* YOUR TASK
Write down, unchanged, the entries from the first line through the line holding "You are a computer-use agent. This". Include no other line.

* INPUT DATA
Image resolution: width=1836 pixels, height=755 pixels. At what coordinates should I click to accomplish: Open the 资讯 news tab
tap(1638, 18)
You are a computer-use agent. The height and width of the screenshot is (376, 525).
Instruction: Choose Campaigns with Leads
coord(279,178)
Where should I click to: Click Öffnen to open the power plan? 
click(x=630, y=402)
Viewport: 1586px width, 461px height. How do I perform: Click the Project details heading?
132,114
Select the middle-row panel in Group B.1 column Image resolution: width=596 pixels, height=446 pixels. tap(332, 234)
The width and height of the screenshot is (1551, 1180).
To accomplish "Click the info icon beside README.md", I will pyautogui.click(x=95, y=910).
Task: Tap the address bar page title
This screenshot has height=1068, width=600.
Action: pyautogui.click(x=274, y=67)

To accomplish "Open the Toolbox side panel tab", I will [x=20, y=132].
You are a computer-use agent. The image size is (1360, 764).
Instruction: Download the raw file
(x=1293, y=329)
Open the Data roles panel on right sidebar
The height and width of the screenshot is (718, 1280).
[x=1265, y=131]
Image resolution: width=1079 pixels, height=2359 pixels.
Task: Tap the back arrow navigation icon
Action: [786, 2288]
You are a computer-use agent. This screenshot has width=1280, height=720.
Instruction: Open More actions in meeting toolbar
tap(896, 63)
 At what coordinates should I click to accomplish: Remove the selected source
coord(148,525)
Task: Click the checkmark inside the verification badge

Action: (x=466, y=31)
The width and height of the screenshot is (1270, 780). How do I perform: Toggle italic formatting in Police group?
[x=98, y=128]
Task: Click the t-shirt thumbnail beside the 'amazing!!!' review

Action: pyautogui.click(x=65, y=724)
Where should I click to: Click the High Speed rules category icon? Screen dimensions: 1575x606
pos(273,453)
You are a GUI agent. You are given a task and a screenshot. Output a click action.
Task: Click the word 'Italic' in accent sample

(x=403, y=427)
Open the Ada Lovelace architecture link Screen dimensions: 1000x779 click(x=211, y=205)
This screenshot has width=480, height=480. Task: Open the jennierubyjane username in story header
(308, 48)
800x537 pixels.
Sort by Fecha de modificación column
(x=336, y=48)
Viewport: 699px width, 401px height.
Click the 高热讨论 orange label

* ANSWER BOX
Image resolution: width=1836 pixels, height=755 pixels. At what coordinates should I click to accomplish: Open the 资讯 news tab
tap(1638, 18)
You are a computer-use agent. The height and width of the screenshot is (376, 525).
Instruction: Choose Campaigns with Leads
coord(279,178)
Where should I click to: Click Öffnen to open the power plan? 
click(x=630, y=402)
Viewport: 1586px width, 461px height. How do I perform: Click the Project details heading?
132,114
Select the middle-row panel in Group B.1 column Image resolution: width=596 pixels, height=446 pixels. tap(332, 234)
The width and height of the screenshot is (1551, 1180).
To accomplish "Click the info icon beside README.md", I will pyautogui.click(x=95, y=910).
Task: Tap the address bar page title
This screenshot has height=1068, width=600.
Action: pyautogui.click(x=274, y=67)

To accomplish "Open the Toolbox side panel tab", I will [x=20, y=132].
You are a computer-use agent. The image size is (1360, 764).
Instruction: Download the raw file
(x=1293, y=329)
Open the Data roles panel on right sidebar
The height and width of the screenshot is (718, 1280).
[x=1265, y=131]
Image resolution: width=1079 pixels, height=2359 pixels.
Task: Tap the back arrow navigation icon
Action: [786, 2288]
You are a computer-use agent. This screenshot has width=1280, height=720.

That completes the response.